= Beginning of Section =

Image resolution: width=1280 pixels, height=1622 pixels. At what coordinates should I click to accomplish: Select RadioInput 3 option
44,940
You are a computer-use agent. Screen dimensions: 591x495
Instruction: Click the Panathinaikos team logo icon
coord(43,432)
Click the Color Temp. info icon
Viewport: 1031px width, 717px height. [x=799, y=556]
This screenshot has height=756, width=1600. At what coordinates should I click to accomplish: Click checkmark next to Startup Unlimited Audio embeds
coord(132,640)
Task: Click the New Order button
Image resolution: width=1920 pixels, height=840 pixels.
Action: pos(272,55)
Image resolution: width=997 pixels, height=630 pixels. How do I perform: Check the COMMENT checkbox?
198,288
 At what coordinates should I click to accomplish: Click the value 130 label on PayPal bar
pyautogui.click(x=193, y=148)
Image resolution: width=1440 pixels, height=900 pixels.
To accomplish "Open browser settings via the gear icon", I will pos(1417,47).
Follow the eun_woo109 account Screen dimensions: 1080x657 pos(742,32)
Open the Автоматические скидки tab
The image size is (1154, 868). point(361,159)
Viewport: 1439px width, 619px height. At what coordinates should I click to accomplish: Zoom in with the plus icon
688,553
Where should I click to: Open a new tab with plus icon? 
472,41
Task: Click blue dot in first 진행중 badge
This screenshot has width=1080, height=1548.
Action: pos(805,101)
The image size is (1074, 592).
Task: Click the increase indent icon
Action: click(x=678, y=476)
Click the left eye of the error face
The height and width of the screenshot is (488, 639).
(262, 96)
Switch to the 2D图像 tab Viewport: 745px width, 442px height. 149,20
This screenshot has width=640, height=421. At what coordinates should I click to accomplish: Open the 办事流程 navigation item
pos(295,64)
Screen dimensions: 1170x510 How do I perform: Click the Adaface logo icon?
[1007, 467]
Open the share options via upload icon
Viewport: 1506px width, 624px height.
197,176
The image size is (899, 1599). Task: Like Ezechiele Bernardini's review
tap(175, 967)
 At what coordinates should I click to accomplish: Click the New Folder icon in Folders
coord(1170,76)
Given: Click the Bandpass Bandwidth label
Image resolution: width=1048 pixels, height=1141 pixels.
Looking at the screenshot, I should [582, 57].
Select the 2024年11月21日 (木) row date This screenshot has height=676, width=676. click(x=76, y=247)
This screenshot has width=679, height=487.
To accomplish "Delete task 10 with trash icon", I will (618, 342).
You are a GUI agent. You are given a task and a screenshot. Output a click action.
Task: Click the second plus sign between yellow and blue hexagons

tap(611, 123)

= End of Section =

#### Prompt:
Above are the entries; return each one exactly.

#### Your solution:
Image resolution: width=1280 pixels, height=1622 pixels. At what coordinates should I click to accomplish: Select RadioInput 3 option
44,940
You are a computer-use agent. Screen dimensions: 591x495
Instruction: Click the Panathinaikos team logo icon
coord(43,432)
Click the Color Temp. info icon
Viewport: 1031px width, 717px height. [x=799, y=556]
This screenshot has height=756, width=1600. At what coordinates should I click to accomplish: Click checkmark next to Startup Unlimited Audio embeds
coord(132,640)
Task: Click the New Order button
Image resolution: width=1920 pixels, height=840 pixels.
Action: pos(272,55)
Image resolution: width=997 pixels, height=630 pixels. How do I perform: Check the COMMENT checkbox?
198,288
 At what coordinates should I click to accomplish: Click the value 130 label on PayPal bar
pyautogui.click(x=193, y=148)
Image resolution: width=1440 pixels, height=900 pixels.
To accomplish "Open browser settings via the gear icon", I will pos(1417,47).
Follow the eun_woo109 account Screen dimensions: 1080x657 pos(742,32)
Open the Автоматические скидки tab
The image size is (1154, 868). point(361,159)
Viewport: 1439px width, 619px height. At what coordinates should I click to accomplish: Zoom in with the plus icon
688,553
Where should I click to: Open a new tab with plus icon? 
472,41
Task: Click blue dot in first 진행중 badge
This screenshot has width=1080, height=1548.
Action: pos(805,101)
The image size is (1074, 592).
Task: Click the increase indent icon
Action: click(x=678, y=476)
Click the left eye of the error face
The height and width of the screenshot is (488, 639).
(262, 96)
Switch to the 2D图像 tab Viewport: 745px width, 442px height. 149,20
This screenshot has width=640, height=421. At what coordinates should I click to accomplish: Open the 办事流程 navigation item
pos(295,64)
Screen dimensions: 1170x510 How do I perform: Click the Adaface logo icon?
[1007, 467]
Open the share options via upload icon
Viewport: 1506px width, 624px height.
197,176
The image size is (899, 1599). Task: Like Ezechiele Bernardini's review
tap(175, 967)
 At what coordinates should I click to accomplish: Click the New Folder icon in Folders
coord(1170,76)
Given: Click the Bandpass Bandwidth label
Image resolution: width=1048 pixels, height=1141 pixels.
Looking at the screenshot, I should [582, 57].
Select the 2024年11月21日 (木) row date This screenshot has height=676, width=676. click(x=76, y=247)
This screenshot has width=679, height=487.
To accomplish "Delete task 10 with trash icon", I will (618, 342).
You are a GUI agent. You are given a task and a screenshot. Output a click action.
Task: Click the second plus sign between yellow and blue hexagons

tap(611, 123)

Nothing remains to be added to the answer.